I am a super lucky Chocha (Aunt in Ukrainian) because I have the cutest subject available to me whenever I want, but I’m not actually responsible for him 24/7. Best of both worlds! Simon is pushing 2 and is smart, funny and just a real joy to be around. And he gives the best hugs!

Simon at the fence

The sun was behind this fence, but it was reflecting beautifully off of a nearby building. Thankfully he thought it was fun to run to the fence, lean for a second and run back to us!

Last weekend I had the pleasure of a park outing with Simon & his Mama (my lil sis) where we changed his outfit about four times but otherwise just let him be a toddler. The only prop we used other than Hemingway, who is never too far away (lucky monkey!), was a bottle of purple bubbles.

Yaaaayyy!!!

His mama is holding his monkey above his head. Fun, until it isn’t anymore. Get your shots while you can!

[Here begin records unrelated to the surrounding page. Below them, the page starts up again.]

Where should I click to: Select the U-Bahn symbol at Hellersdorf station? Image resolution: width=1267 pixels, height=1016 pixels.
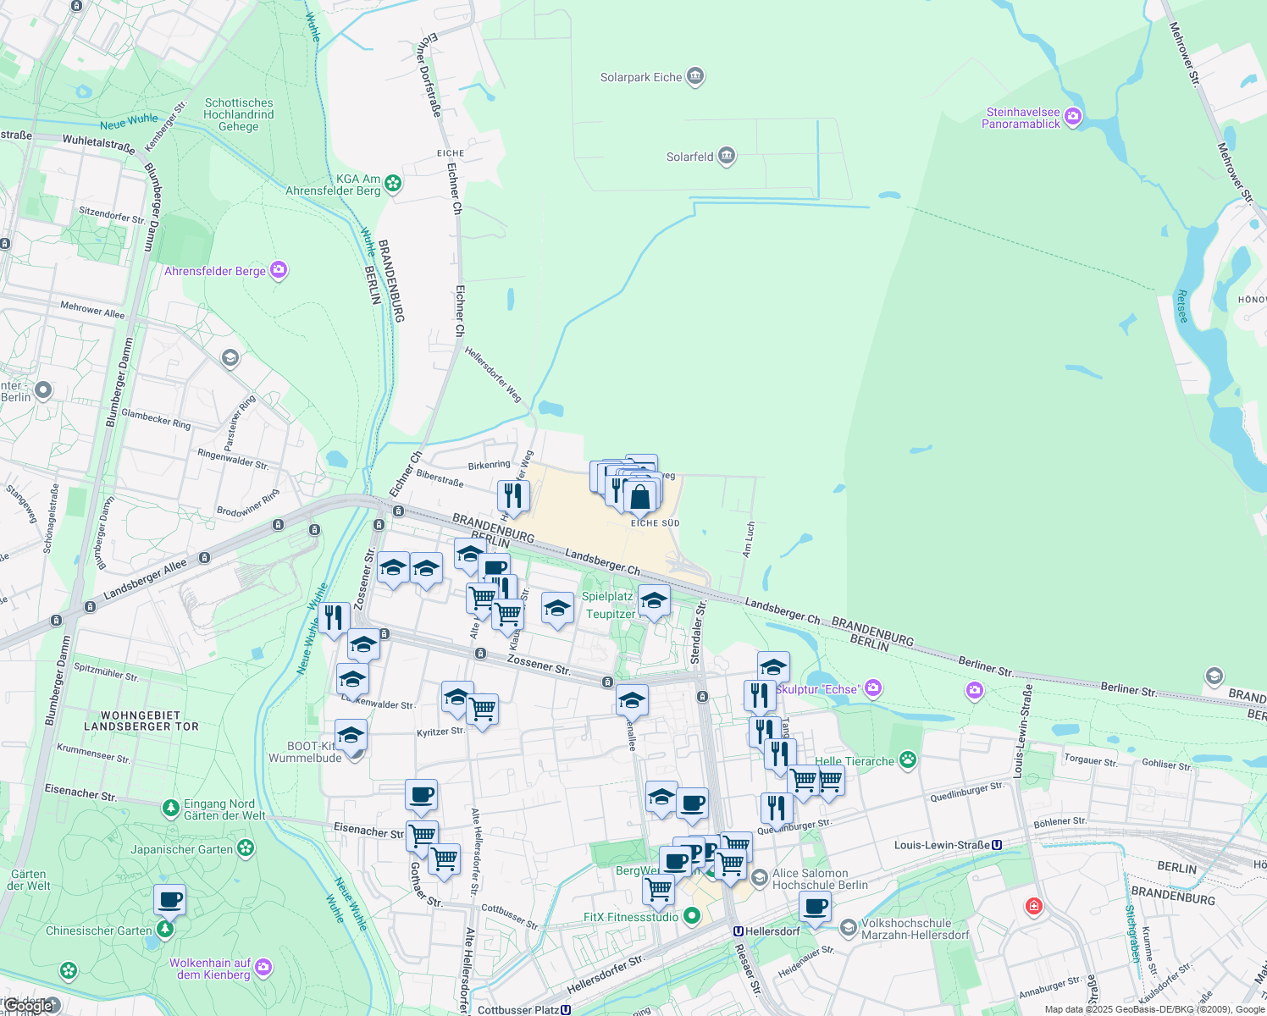point(739,930)
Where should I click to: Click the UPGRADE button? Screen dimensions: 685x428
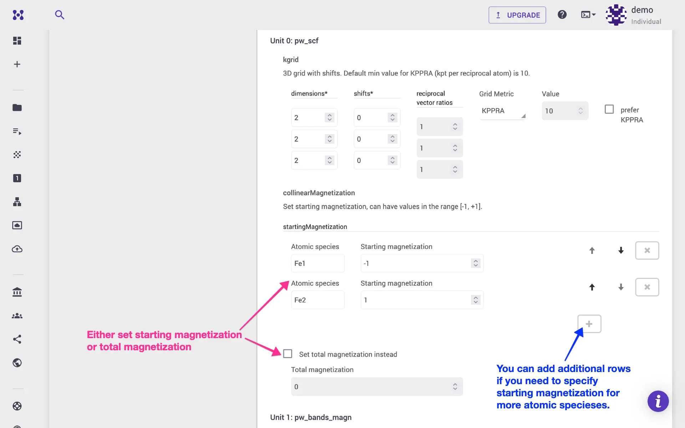click(x=517, y=15)
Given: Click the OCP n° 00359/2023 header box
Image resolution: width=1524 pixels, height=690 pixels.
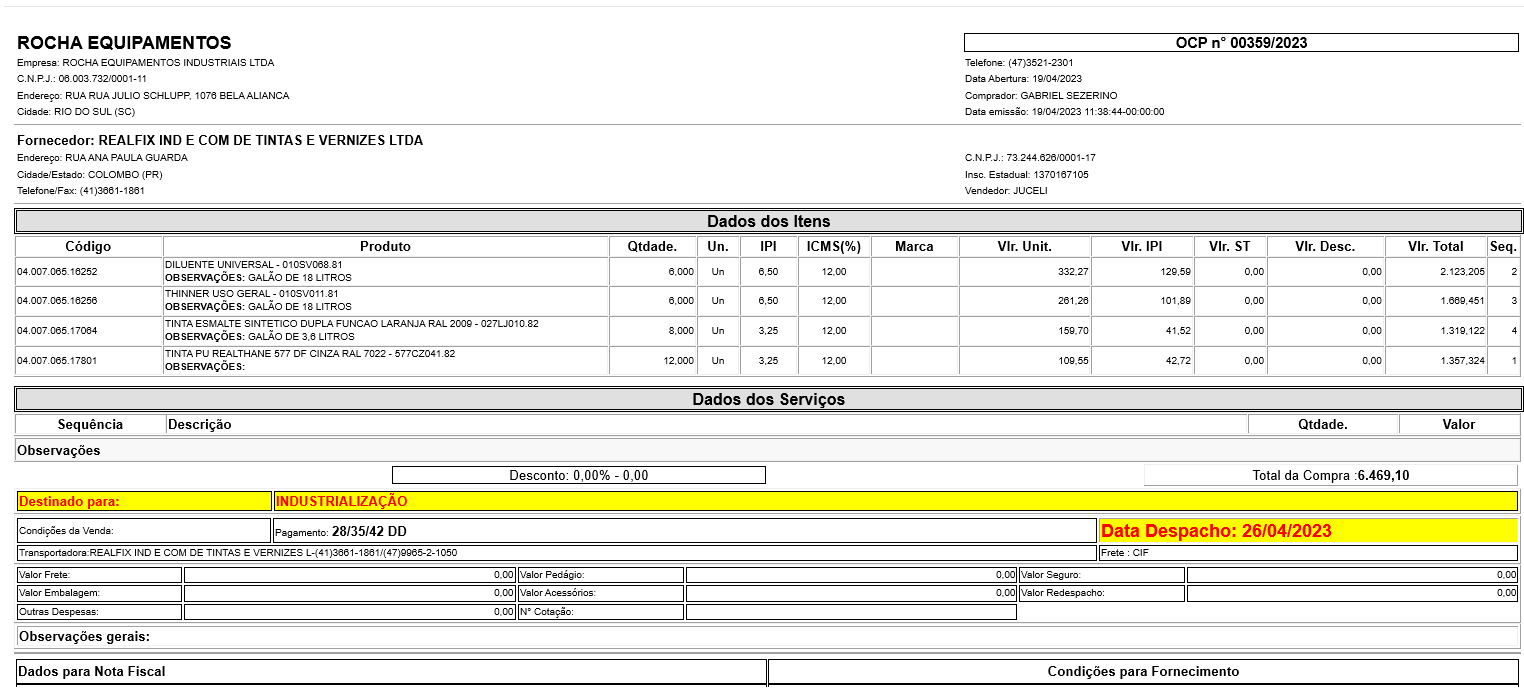Looking at the screenshot, I should click(1241, 43).
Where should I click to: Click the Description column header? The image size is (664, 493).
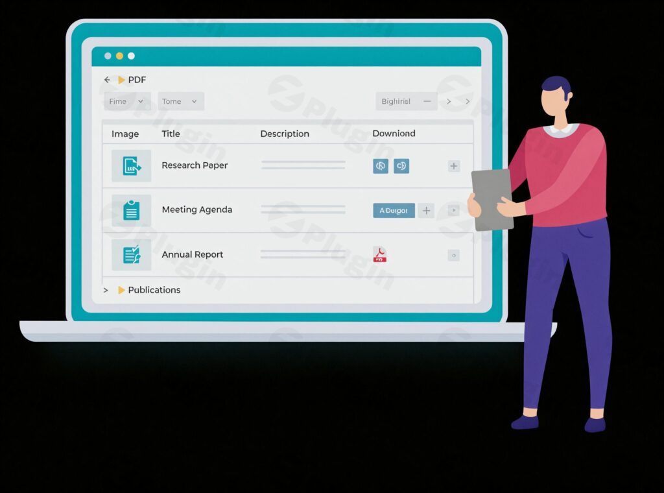(x=285, y=134)
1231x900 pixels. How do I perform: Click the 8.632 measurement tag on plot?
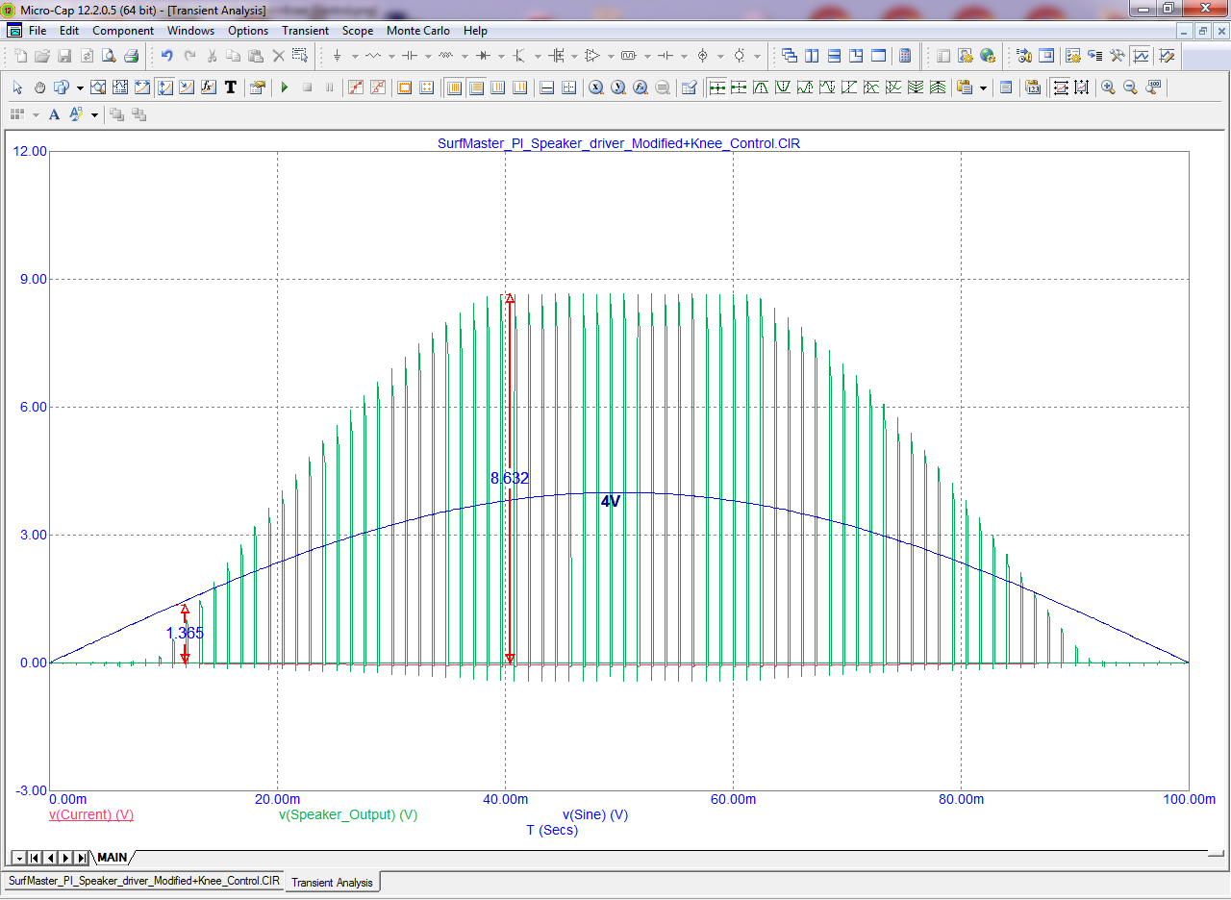(510, 478)
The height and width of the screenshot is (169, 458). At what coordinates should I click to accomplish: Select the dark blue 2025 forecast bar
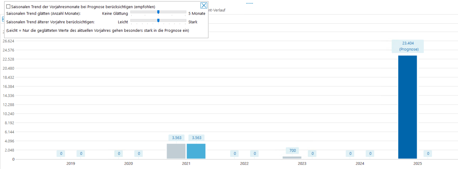point(407,107)
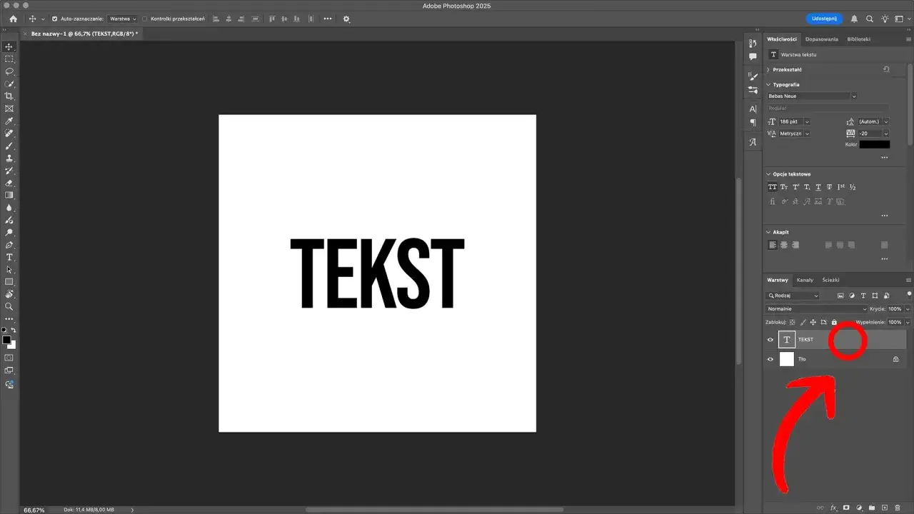Screen dimensions: 914x514
Task: Select the Crop tool
Action: point(9,96)
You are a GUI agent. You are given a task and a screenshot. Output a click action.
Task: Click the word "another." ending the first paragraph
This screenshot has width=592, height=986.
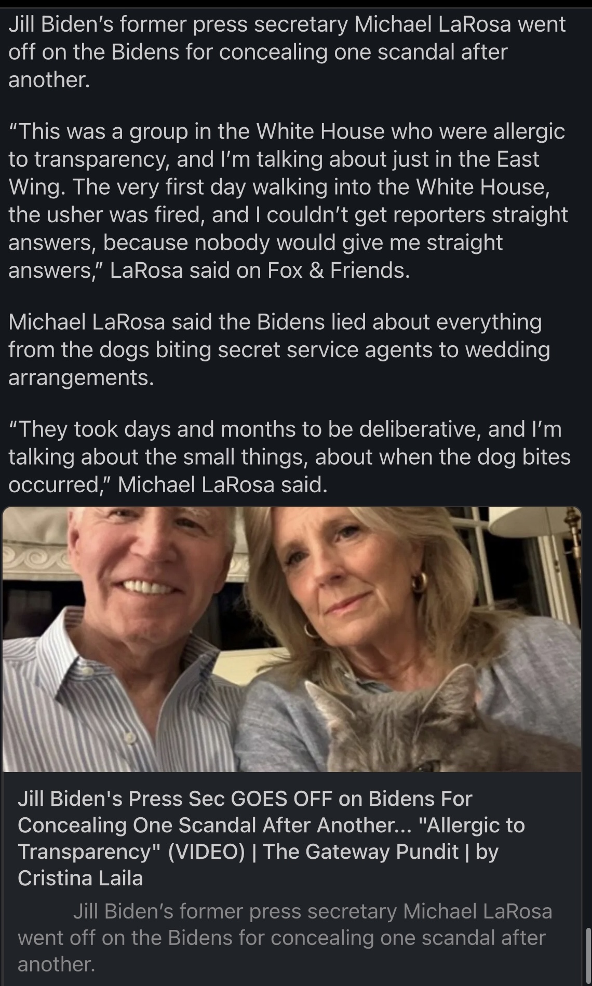(x=49, y=79)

Pre-photoshoot I read a bunch of articles about shooting toddlers looking for advice and inspiration. Other than the bubble idea (which worked a bit differently with Simon), the main concept I picked up was something I think I already do. Just let them be themselves, and be ready to shoot at all times. Anyone who has spent any time with a toddler knows that you can’t make them do exactly what you want. Make sure they feel safe and comfortable, then it is your job to get in there and capture the moments when they happen.

Simon blowing bubbles

Alternately blowing and tasting bubbles. More entertaining for him than chasing them, so that’s what we went with.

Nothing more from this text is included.